* REQUIREMENT *
Copy, word for word, the lines of the entries below between the one with "Task: Expand the filter chevron arrow" and the one with "The height and width of the screenshot is (224, 297).", inclusive, and leave out everything else.

* DATA SHOWN *
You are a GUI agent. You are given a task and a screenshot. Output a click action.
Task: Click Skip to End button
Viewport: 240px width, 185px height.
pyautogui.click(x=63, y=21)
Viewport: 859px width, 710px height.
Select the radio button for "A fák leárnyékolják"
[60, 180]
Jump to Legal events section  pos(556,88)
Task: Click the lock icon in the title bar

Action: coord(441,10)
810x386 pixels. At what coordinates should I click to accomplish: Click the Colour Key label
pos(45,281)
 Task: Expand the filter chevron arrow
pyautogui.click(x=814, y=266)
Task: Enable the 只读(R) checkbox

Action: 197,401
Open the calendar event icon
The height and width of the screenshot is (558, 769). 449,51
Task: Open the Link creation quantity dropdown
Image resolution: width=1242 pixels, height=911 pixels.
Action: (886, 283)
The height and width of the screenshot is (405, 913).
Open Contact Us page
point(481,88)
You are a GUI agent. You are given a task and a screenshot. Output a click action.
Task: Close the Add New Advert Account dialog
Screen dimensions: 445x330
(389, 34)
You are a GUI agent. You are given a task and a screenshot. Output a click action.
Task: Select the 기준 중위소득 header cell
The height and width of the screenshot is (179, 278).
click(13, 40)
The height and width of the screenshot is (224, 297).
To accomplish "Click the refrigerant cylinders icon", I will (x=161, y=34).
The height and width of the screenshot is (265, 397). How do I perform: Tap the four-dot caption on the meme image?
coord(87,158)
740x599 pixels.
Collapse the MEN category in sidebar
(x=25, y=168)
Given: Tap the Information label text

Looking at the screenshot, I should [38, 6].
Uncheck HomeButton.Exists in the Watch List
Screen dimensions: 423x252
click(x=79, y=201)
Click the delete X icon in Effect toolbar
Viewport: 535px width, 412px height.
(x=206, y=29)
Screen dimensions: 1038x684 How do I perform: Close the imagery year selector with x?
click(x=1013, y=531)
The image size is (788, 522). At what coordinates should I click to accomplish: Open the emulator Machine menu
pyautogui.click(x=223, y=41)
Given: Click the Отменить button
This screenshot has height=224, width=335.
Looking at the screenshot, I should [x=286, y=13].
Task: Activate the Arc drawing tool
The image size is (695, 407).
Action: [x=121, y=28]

* REPLY *
 Task: Expand the filter chevron arrow
pyautogui.click(x=814, y=266)
Task: Enable the 只读(R) checkbox

Action: 197,401
Open the calendar event icon
The height and width of the screenshot is (558, 769). 449,51
Task: Open the Link creation quantity dropdown
Image resolution: width=1242 pixels, height=911 pixels.
Action: (886, 283)
The height and width of the screenshot is (405, 913).
Open Contact Us page
point(481,88)
You are a GUI agent. You are given a task and a screenshot. Output a click action.
Task: Close the Add New Advert Account dialog
Screen dimensions: 445x330
(389, 34)
You are a GUI agent. You are given a task and a screenshot. Output a click action.
Task: Select the 기준 중위소득 header cell
The height and width of the screenshot is (179, 278).
click(13, 40)
The height and width of the screenshot is (224, 297).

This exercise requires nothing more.